Les coordonnées précédées de (P) ont été relevées par GPS et sont données dans le système Lambert III.*

                                           

Les retranchements en pierre sèche de l’arête du mont Campi de l'Allé (plan)


Au nord et à l’est de la doline située à l’est du fort de la Revère se trouve un mur de 1,60 m d'épaisseur que l'on suit jusqu'à l'emplacement de batterie situé à la cote 677. Le long des fossés nord de la Revère aucun mur caractéristique n'a pu être observé dans la végétation difficile d’accès mais d'anciens ouvrages ont peut-être disparu dans les glacis du fort. Mais au nord ouest du fort on retrouve la ligne probablement gallispanne de 1747.

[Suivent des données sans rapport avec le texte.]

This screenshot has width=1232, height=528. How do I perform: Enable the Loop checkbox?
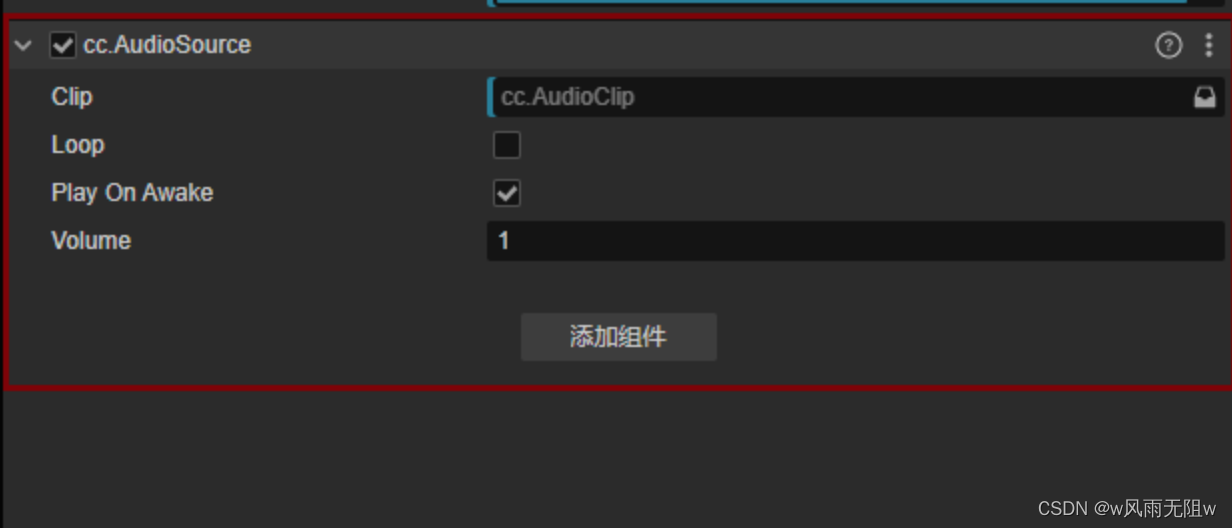(507, 145)
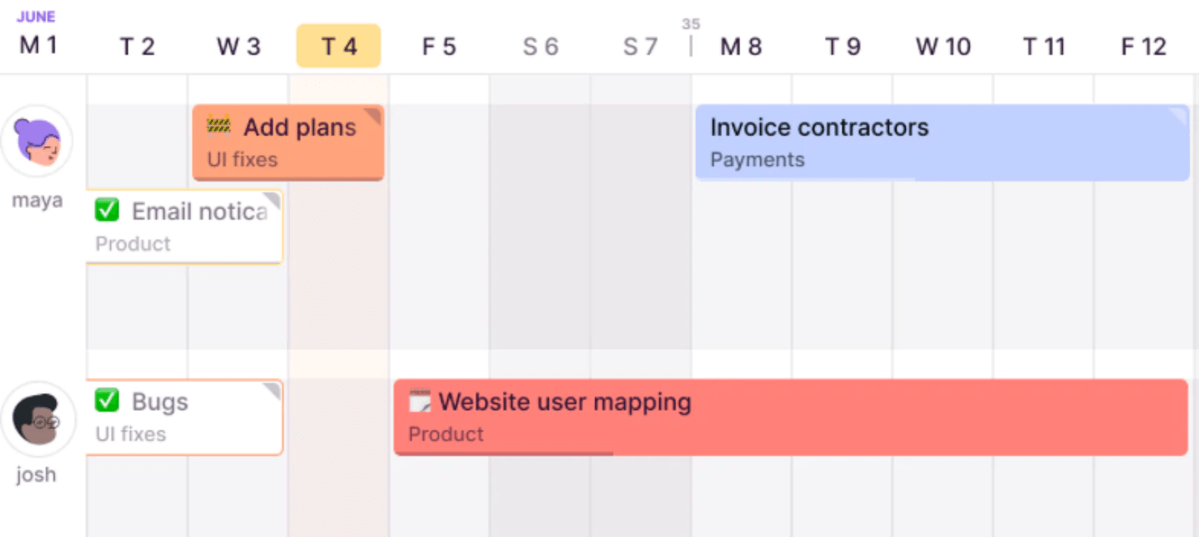Click the JUNE month label
This screenshot has height=537, width=1199.
tap(36, 17)
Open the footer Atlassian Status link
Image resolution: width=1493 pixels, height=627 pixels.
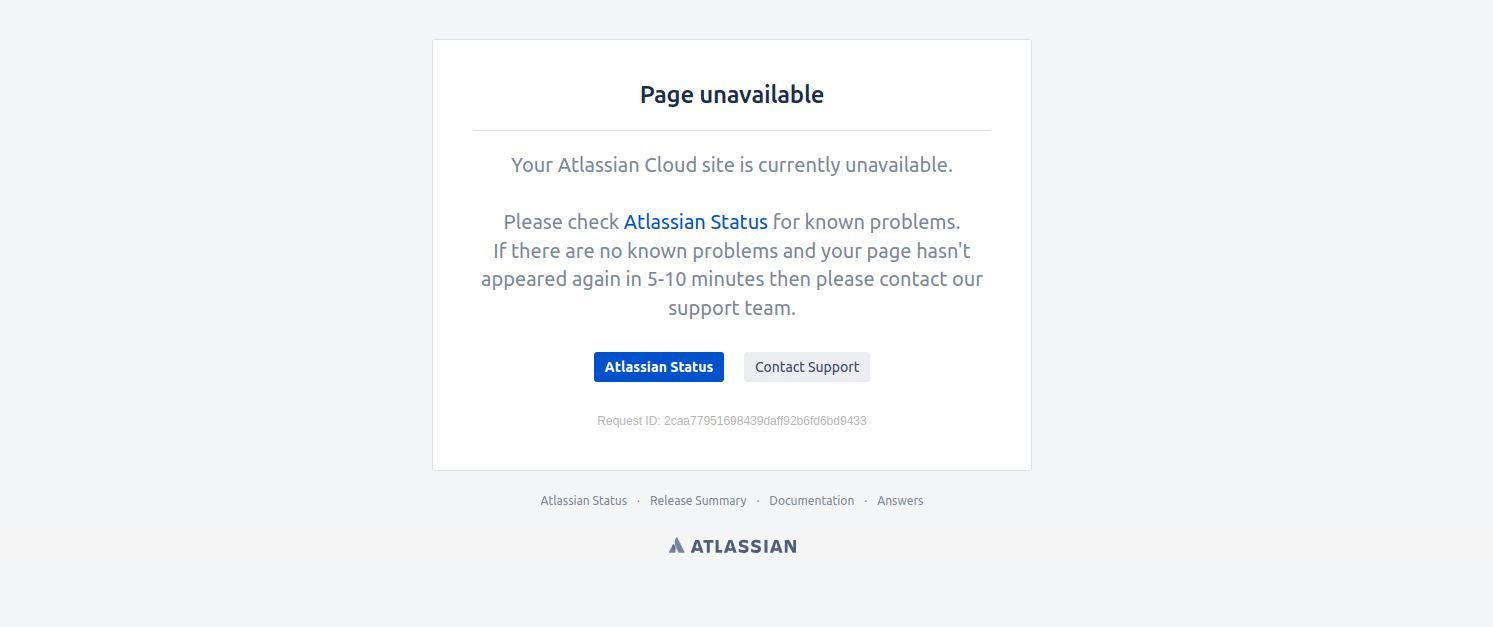584,501
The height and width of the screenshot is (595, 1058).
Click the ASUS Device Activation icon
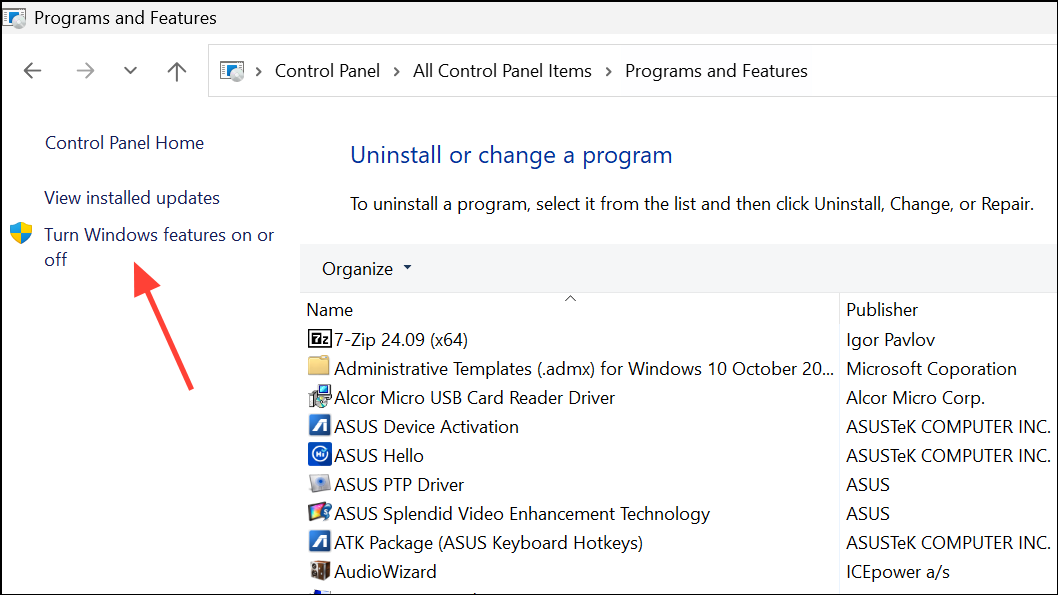click(319, 427)
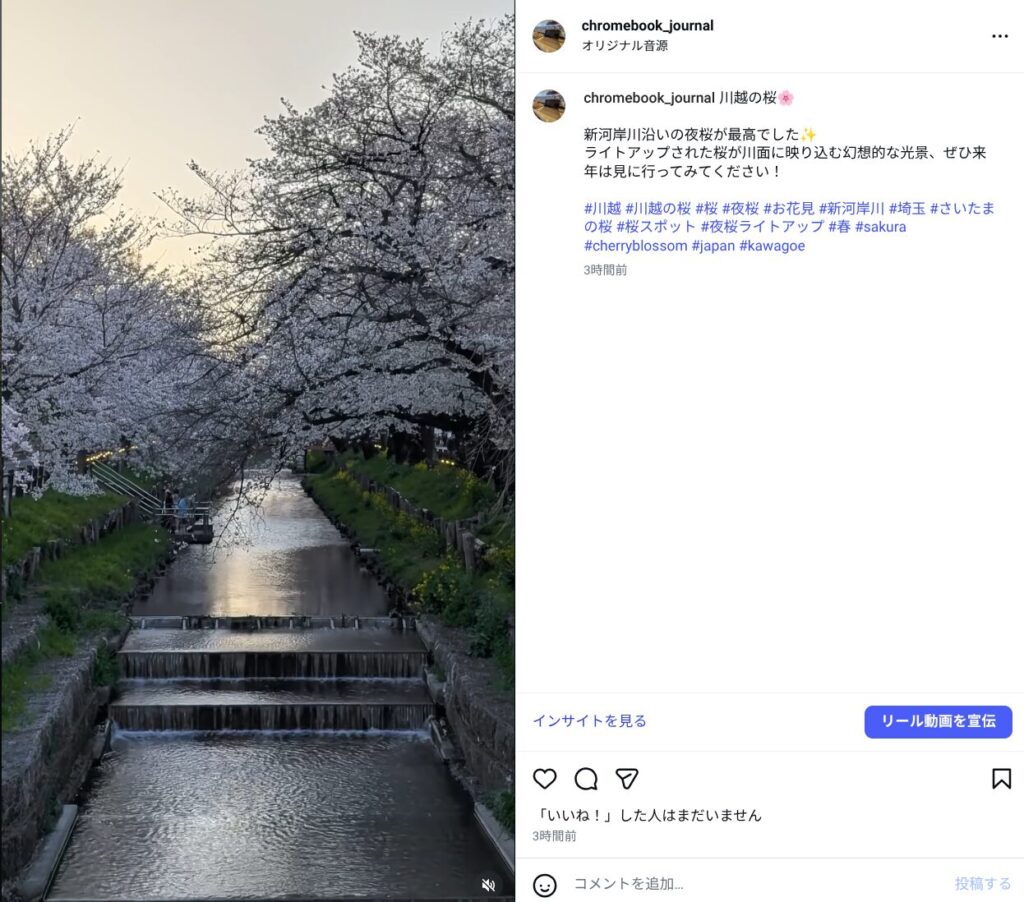The image size is (1024, 902).
Task: Click リール動画を宣伝 promote button
Action: click(938, 722)
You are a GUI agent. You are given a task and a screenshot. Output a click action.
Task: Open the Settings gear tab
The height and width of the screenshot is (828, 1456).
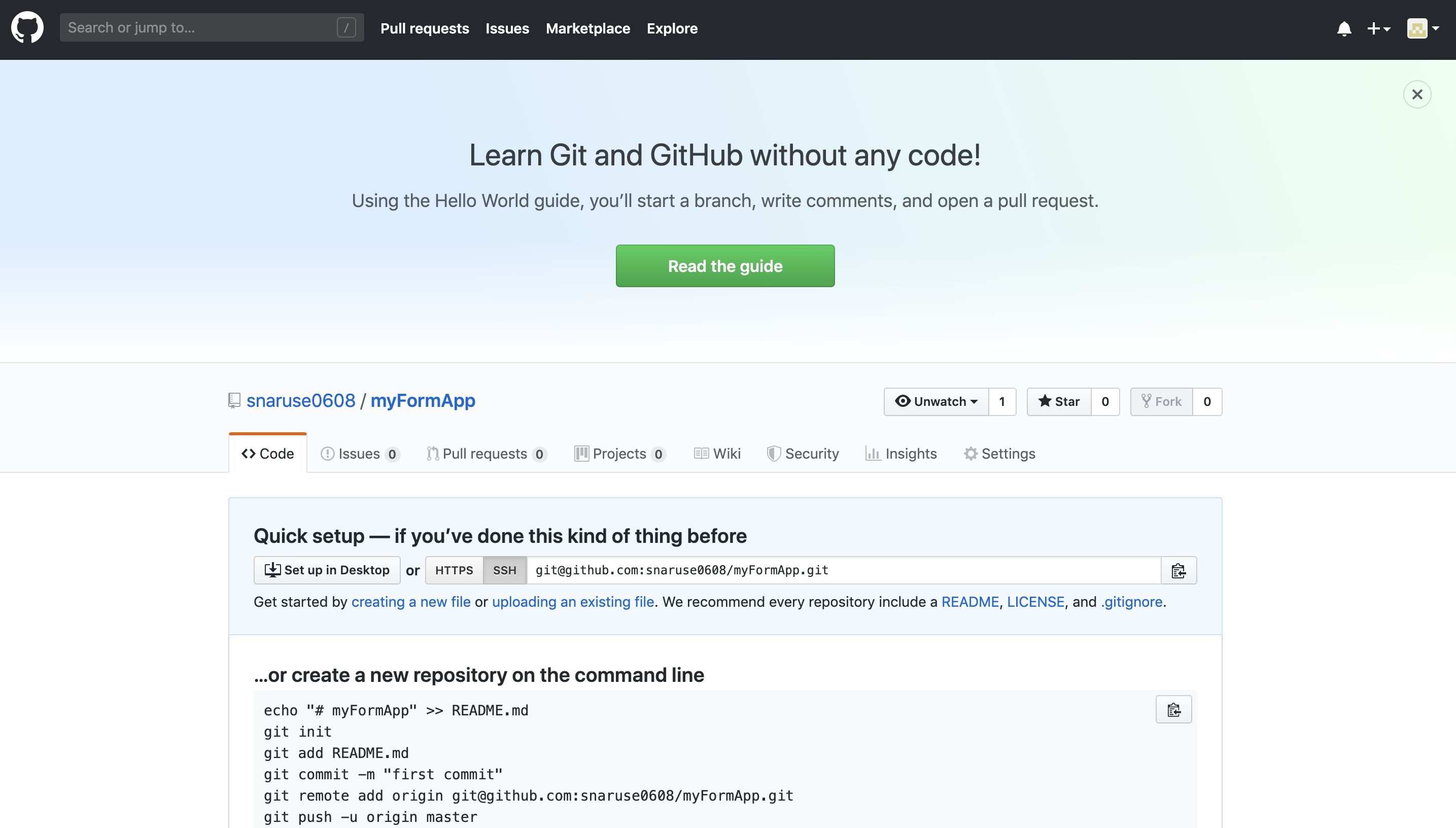999,454
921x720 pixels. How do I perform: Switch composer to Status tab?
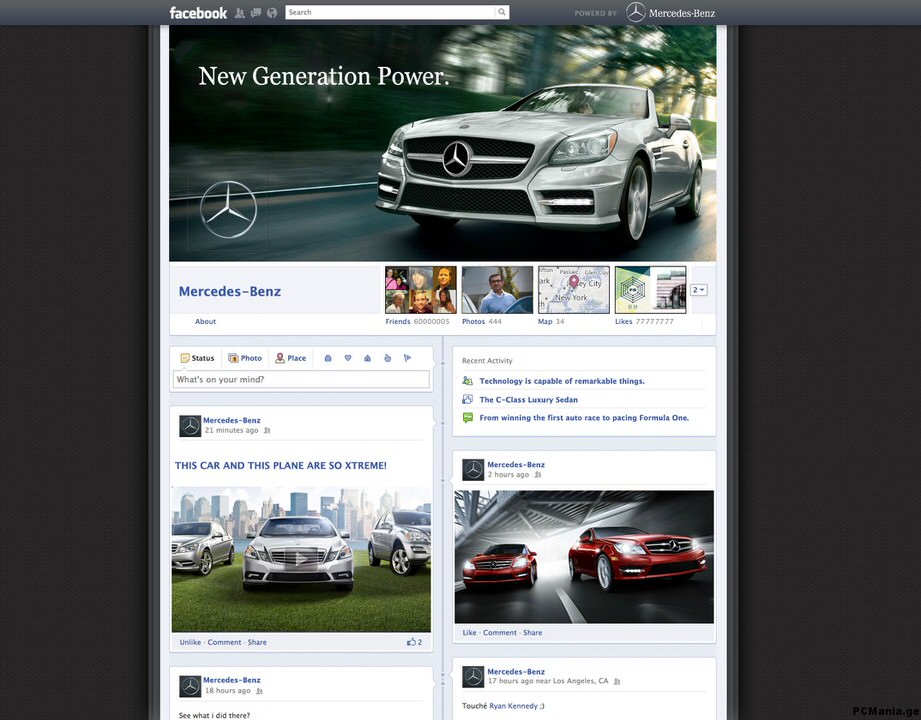[197, 358]
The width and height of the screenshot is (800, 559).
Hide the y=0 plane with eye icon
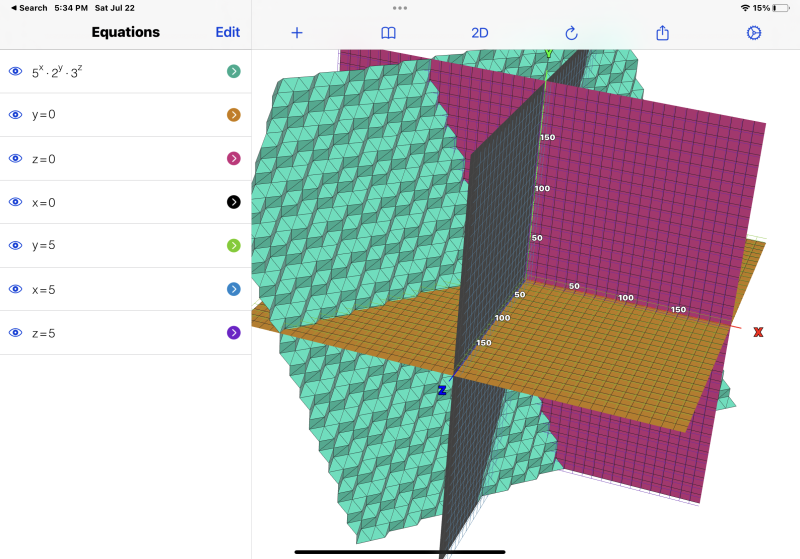point(15,115)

De même la construction des emplacements de batterie de Serré de Rivière sur le petit plateau à la cote 677 a fait disparaître des ouvrages antérieurs. Cependant il reste encore un  témoignage de camp retranché (voir plan) avec une chicane de sortie côté est.

Cette redoute de la cote 677 est reliée à un mur est ouest en contrebas de la route stratégique côté Eze. L'est de ce mur s'appuie sur un rocher au bord aval de la route stratégique et immédiatement au dessus de la petite falaise qui borde en amont la route on voit le mur qui se relie à l’ouvrage de la cote 677.

Cette redoute fermée de la cote 677 et les retranchements en pierre sèche seraient ainsi austro sardes et appartiendraient à la campagne de 1744. Ces ouvrages pouvaient aussi logiquement s’intégrer dans le système de défense gallispan de 1747. Il n'est pas impossible non plus que les ouvrages construits trois ans avant par les austro-sardes aient été restaurés remaniés et  réutilisés en 1747 par les gallispans.

Col d'Eze


                

† †††††††††††††† †††
 

 

De part et d'autre du mamelon qui se trouve au sud du col d'Eze et à l'ouest du mont Bastide se  trouvent des murs qui ressemblent à des retranchements, surtout celui situé à l'ouest du mamelon. Etant donné leur position et leur orientation ils semblent avoir été destinés à contrôler l’accès au col à partir des chemins partant de ce qui est maintenant la moyenne corniche de part et d'autre du restaurant Bella Vista (vallon de Savaric, voir plans)

 

L'ensemble nord de la Revère


Voir aussi le dossier "la Trnité Victor"

ll existe un plan, commandé en 1817 à Gioachino Canale (1), (réf A. D. 01 Fi 0076) et publié en 1836. Sur ce plan est mentionnée la limite entre les communes d'Eze et de la Trinité Victor nouvellement créée. Entre les points 36 et 37 du plan la limite entre les deux  communes est constituée par des vieux retranchements (en italien sur la plan "vecchi trincereamenti", en italien moderne trinceramenti). Ces retranchements commencent à l'ouest au point 36 à hauteur d'une gorge sud-nord dénommée "calanca"  et se poursuivent suivant une ligne grosso modo est-sud-est vers le point 37 dénommé "angolo  sagliente" en passant par un lieudit la Gardiola. Ce lieudit se trouve à l'emplacement de ce qui est devenu par la suite le fort de la Revère, les retranchements passant à hauteur du fossé nord du fort, et se poursuivant au nord de la doline(x=1005.2 ; y=3171.5 ; z=650)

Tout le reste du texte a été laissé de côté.